TEHERAN: Irans Militär verlangt, dass alle Schiffe in der Straße von Hormus nur noch festgelegte Routen nutzen. Bei Verstößen drohen laut Teheran «unverzügliche und entschlossene Reaktionen».

Irans Streitkräfte haben erneut ihre Kontrolle über die für den weltweiten Energiehandel wichtige Straße von Hormus beansprucht. Alle Öltanker und Handelsschiffe seien verpflichtet, ausschließlich die vom Iran festgelegte Route zu benutzen, hieß es in einer Erklärung der Militärführung, die iranische Medien verbreiteten. «Jede Missachtung dieser Vorgabe (...) wird mit einer unverzüglichen und entschlossenen Reaktion der Streitkräfte beantwortet», hieß es weiter.

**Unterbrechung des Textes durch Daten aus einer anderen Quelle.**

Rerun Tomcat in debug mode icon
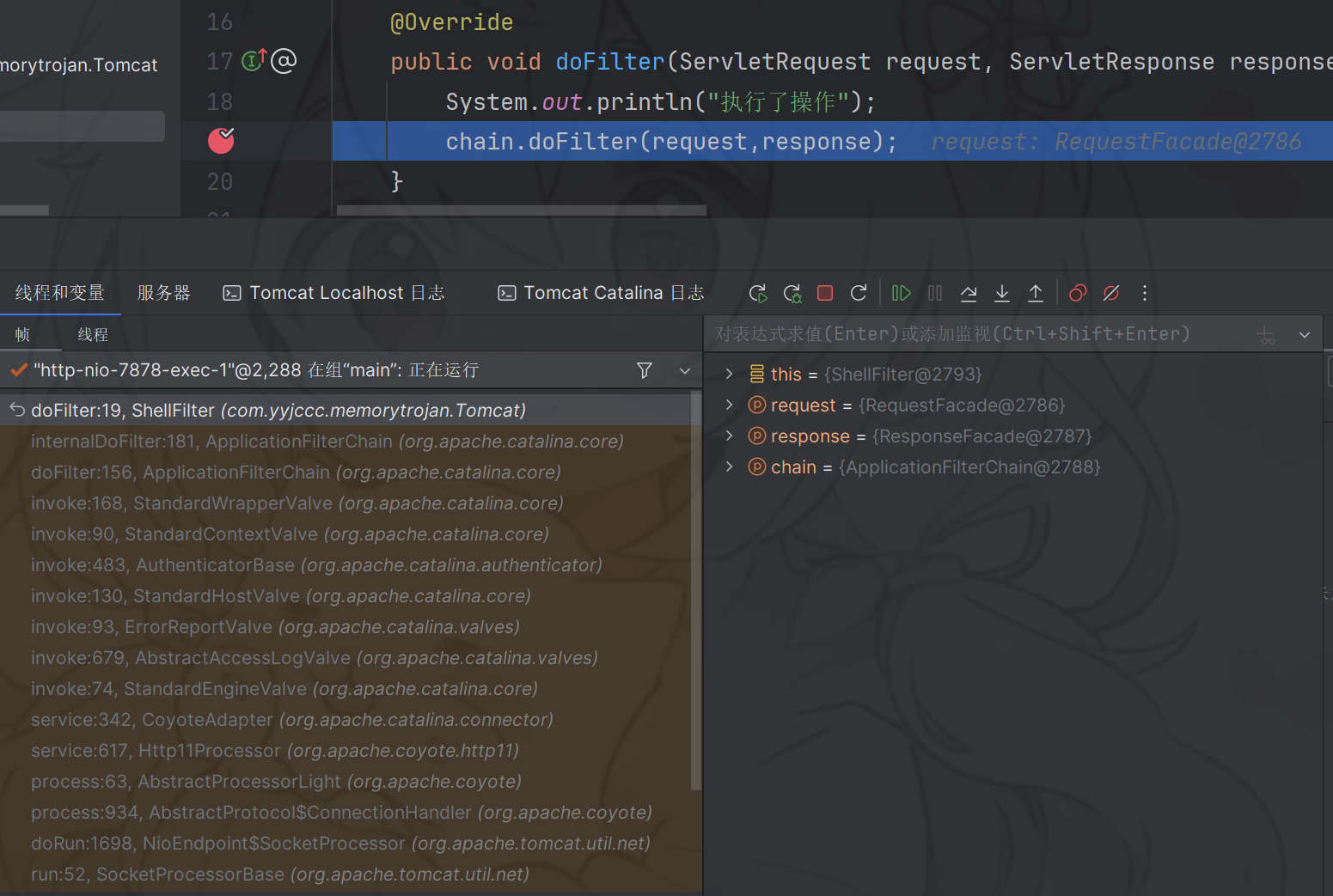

Die Wiederöffnung der für den globalen Handel mit Öl, Gas und Dünger wichtigen Straße von Hormus ist ein zentrales Element des Rahmenabkommens, auf das sich Vertreter aus Washington und Teheran vor knapp drei Wochen verständigt hatten. Die USA fordern eine freie Passage für alle Schiffe ohne Gebühren. Der Iran hatte mit Drohungen und Angriffen nach Beginn der Angriffe der USA und Israels auf das Land den Schiffsverkehr in der Meerenge faktisch zum Erliegen gebracht.